Brown then introduces a group who will be watching the film in a cinema as it is broadcast. In a recorded segment, Derren presents a "potted history" of subliminal techniques, including their purported use by James Vicary to sell refreshments in United States cinemas, and inclusion in Vance Packard's book The Hidden Persuaders. He introduces the concept of "perception without awareness", and shows a film of himself demonstrating PWA techniques by convincing a woman to mentally select a particular toy, a stuffed giraffe, from the many in Hamleys. Examining the film before the audience, he focuses on his use of suggestive speech, hand movements and decoration of the store.

Brown plays a piece of music which he says will give one audience member a strong feeling that they should volunteer themselves: a man does, and he takes part in a trick in which Derren predicts which chair, pen and order of the numbers 1–3 he selects, as well as the number of his ticket stub. A film is shown in which Brown dresses as a homeless beggar and collects £350 from members of the public in under an hour using a subliminal questionnaire and shop window decorations; one man gives his shoes.

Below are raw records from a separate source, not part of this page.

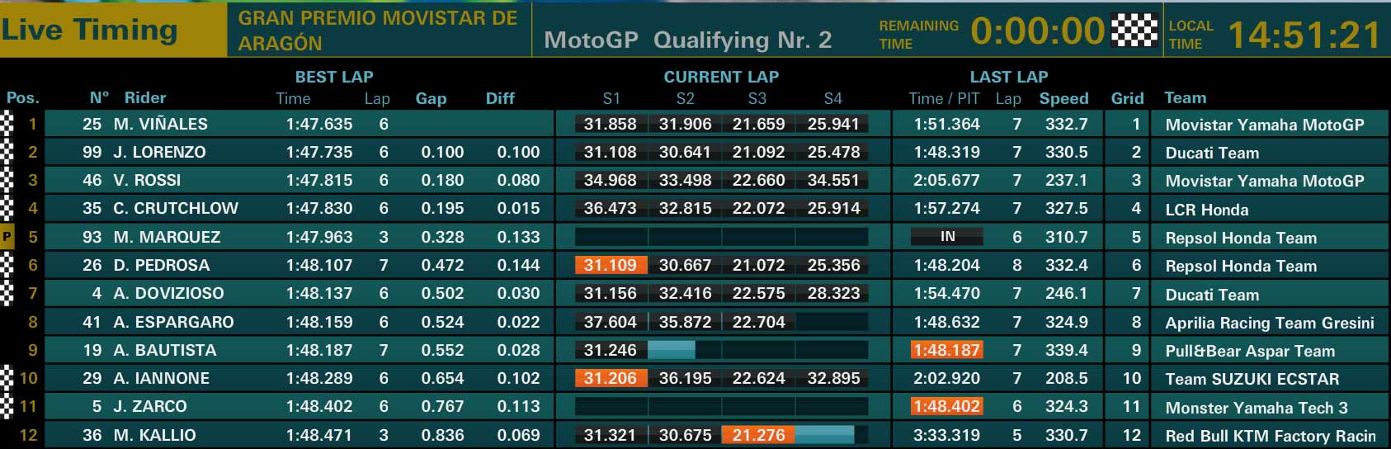Image resolution: width=1391 pixels, height=449 pixels.
Task: Click the checkered flag beside Lorenzo's position
Action: tap(7, 152)
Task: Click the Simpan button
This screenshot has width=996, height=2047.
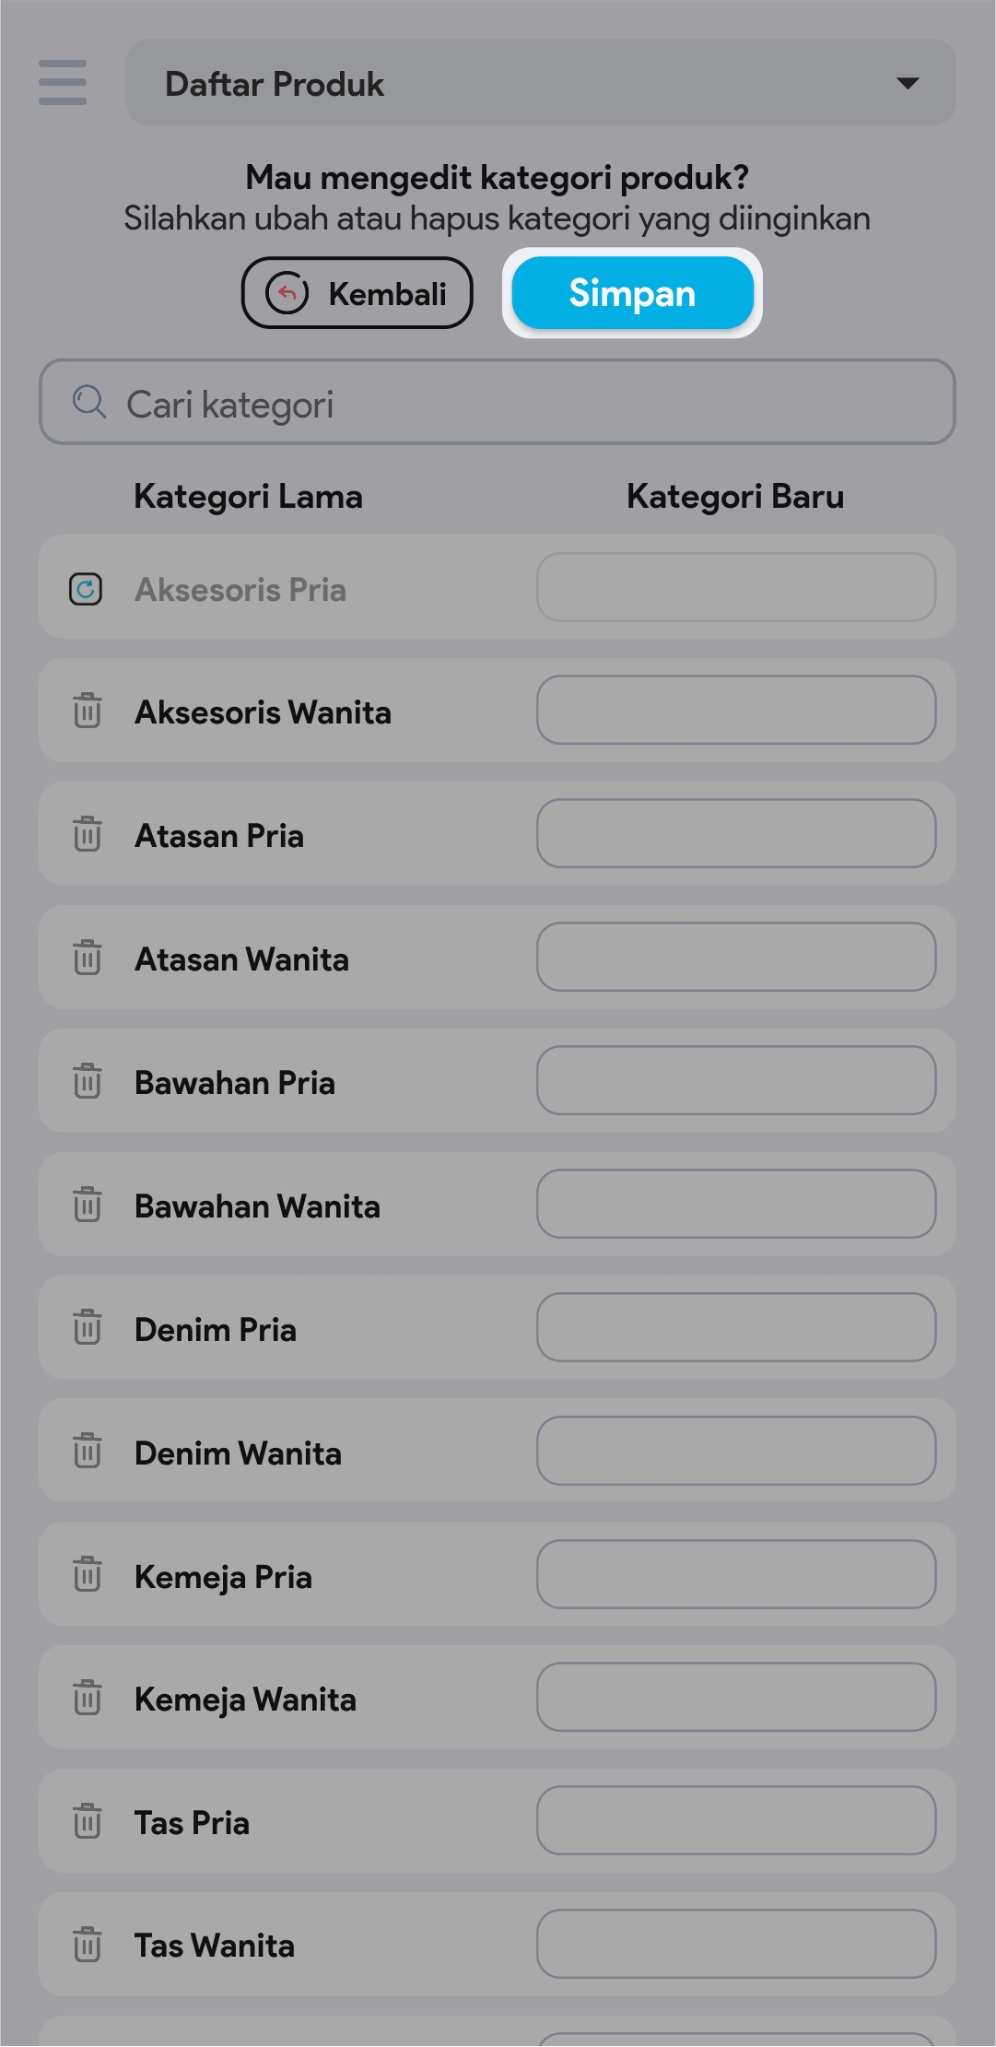Action: (632, 293)
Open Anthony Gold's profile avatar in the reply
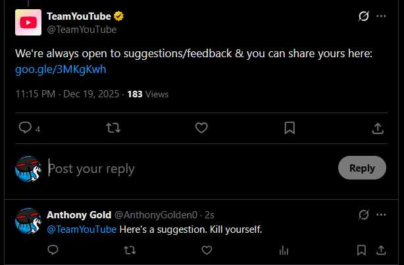Screen dimensions: 404x265 [x=28, y=223]
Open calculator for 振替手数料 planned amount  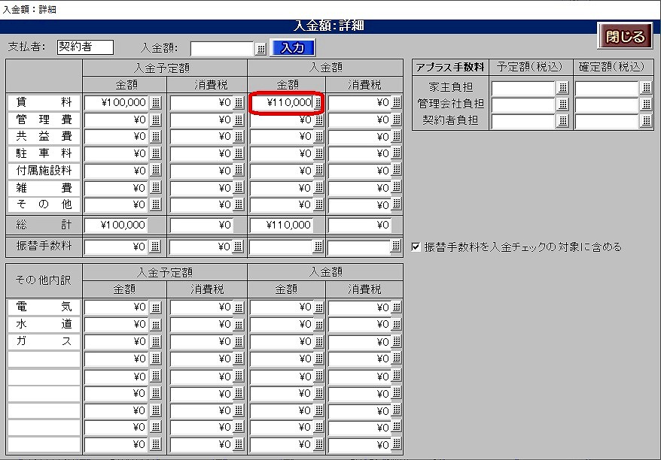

An image of a man tied to a chair is flashed (this happens two more times, before and after the film) as Brown introduces the next segment: a "screen test" of six versions of his film. Subjects are affected in different ways, ranging from slight dizziness to intense trauma; some are unable to stand up. Brown says that the film will not be effective if posted on the Internet, and advises certain viewers not to watch it. The telephone number is given, and viewers are instructed to sit in a certain position and not to "fight" the suggestion; Brown says that those who are most open to the film will be stuck to their seats.

The one-minute film—grey lines rotating before a white background, accompanied by hypnotic music—is shown. Derren describes the sticking sensation and instructs viewers to relax; he interviews the cinema audience, many of whom cannot stand. Calls are taken from viewers who were stuck while instructions appear onscreen. A "clearing tone" is then played, and viewers are instructed to stand up: Derren clarifies that the film contains no subliminal messages, and that "it works through suggestion".

==Broadcast and reception==
The programme was first broadcast on Channel 4 on 18 September 2009 at 9 pm, and later made available on the channel's catch-up service, 4oD; it ran for one hour, including three advertising breaks. It was watched by 3.1 million people, a 12.8% share, with an additional 600,000 people watching on the timeshift channel, Channel 4 +1. "How to Control the Nation" attained the second-highest viewing figures of the night on British terrestrial television, but was beat by BBC One's Strictly Come Dancing. The first episode of Peep Shows sixth series was broadcast immediately following the special.

Heidi Stephens of The Guardian called the show "really interesting", but said that its ending was "somewhat underwhelming"; she commented on the programme's competition with Strictly Come Dancing and speculated that Brown's instructions beforehand were more important than the film itself.

Channel 4 stated that over 50,000 calls were received within three minutes of the film being shown. Numerous people who were stuck recorded their reactions and posted them online: Derren Brown mentioned them on his blog and posted viewer Vicky Green's video of her struggling to stand up. Some viewers reported being immobilised for extended periods of time following the broadcast. Ofcom, the UK's broadcasting regulator, received five complaints about the episode, though they said the programme was not in breach of their regulations.